Given passage:
——————————

Also, do you have preferred OCR models in your experience? I've had some success with dots.OCR, but I'm only beginning to need to work with OCR.

> Are there leaderboards that you follow or trust?

Not for OCR.

Regardless of how much some people complain about them, I really do appreciate the effort Artificial Analysis puts into consistently running standardized benchmarks for LLMs, rather than just aggregating unverified claims from the AI labs.

I don't think LMArena is that amazing at this point in time, but at least they provide error bars on the ELO and give models the same rank number when they're overlapping.

> Also, do you have preferred OCR models in your experience?

It's a subject I'm interested in, but I don't have enough experience to really put out strong opinions on specific models.

is https://www.ocrarena.ai/ not accurate?

ELO scores for OCR don't really make much sense - it's trying to reduce accuracy to a single voting score without any real quality-control on the reviewer/judge.

I think a more accurate reflection of the current state of comparisons would be a real-world benchmark with messy/complex docs across industries, languages.

It is missing both models that I mentioned, so yes, I would say one reason it is not accurate is because it is so incomplete.

It also doesn't provide error bars on the ELO, so models that only have tens of battles are being listed alongside models that have thousands of battles with no indication of how confident those ELOs are, which I find rather unhelpful.

A lot of these models are also sensitive to how they are used, and offer multiple ways to be used. It's not clear how they are being invoked.

That leaderboard is definitely one of the ones that leaves a lot to be desired.

——————————

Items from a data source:
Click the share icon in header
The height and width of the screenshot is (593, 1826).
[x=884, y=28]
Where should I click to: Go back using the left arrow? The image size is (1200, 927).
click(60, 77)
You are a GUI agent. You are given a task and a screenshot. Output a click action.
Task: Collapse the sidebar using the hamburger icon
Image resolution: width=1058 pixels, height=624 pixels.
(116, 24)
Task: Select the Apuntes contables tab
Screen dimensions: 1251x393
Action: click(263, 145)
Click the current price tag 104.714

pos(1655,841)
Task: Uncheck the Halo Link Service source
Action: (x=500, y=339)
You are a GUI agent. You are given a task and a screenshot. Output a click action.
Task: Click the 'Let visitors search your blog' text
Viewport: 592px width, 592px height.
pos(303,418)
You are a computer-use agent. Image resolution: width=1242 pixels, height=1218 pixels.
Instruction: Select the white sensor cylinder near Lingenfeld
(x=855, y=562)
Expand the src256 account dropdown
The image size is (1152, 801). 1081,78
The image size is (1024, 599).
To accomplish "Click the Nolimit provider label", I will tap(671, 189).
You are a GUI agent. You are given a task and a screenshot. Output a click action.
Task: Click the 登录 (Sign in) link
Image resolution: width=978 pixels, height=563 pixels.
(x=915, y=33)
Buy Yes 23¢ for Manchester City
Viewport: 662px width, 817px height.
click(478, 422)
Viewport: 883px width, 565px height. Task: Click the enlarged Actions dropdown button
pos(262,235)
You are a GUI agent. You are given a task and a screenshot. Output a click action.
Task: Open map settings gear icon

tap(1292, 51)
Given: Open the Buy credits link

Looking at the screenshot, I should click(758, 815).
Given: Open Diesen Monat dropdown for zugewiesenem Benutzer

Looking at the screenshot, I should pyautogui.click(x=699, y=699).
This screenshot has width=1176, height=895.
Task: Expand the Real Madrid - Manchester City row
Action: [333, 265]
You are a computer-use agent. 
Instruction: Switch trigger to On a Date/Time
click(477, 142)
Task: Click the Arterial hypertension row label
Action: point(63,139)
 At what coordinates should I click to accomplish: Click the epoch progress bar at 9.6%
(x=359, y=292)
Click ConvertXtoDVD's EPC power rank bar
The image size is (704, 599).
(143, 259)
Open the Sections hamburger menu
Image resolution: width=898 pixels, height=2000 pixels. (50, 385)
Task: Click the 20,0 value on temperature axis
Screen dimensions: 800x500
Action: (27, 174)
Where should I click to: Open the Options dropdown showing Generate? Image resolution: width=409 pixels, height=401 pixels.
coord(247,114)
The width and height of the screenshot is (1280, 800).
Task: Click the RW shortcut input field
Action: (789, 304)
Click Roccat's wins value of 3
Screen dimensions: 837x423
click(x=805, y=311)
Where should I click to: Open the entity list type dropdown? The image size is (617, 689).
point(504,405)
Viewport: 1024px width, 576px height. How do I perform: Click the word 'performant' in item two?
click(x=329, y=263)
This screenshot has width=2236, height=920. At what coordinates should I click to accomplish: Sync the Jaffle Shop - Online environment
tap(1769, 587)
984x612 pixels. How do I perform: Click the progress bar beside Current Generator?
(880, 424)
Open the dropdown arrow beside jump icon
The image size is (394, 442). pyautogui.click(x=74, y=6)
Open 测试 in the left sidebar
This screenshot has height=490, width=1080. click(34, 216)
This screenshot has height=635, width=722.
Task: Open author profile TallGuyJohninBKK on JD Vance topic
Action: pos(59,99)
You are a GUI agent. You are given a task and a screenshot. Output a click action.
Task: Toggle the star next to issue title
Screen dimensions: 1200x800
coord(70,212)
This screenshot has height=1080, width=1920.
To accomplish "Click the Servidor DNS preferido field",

——————————

Required work:
Answer these questions about the OCR leaderboard discussion:
(a) What does Artificial Analysis consistently run for LLMs?
(b) What two things does LMArena provide that are credited in the discussion?
(c) What kind of benchmark would more accurately reflect the current state of comparisons?
These items were drawn from a separate source and are unrelated to the text.

Exercise result:
(a) Standardized benchmarks.
(b) Error bars on the ELO, and the same rank number for models whose scores overlap.
(c) A real-world benchmark with messy or complex documents across industries and languages.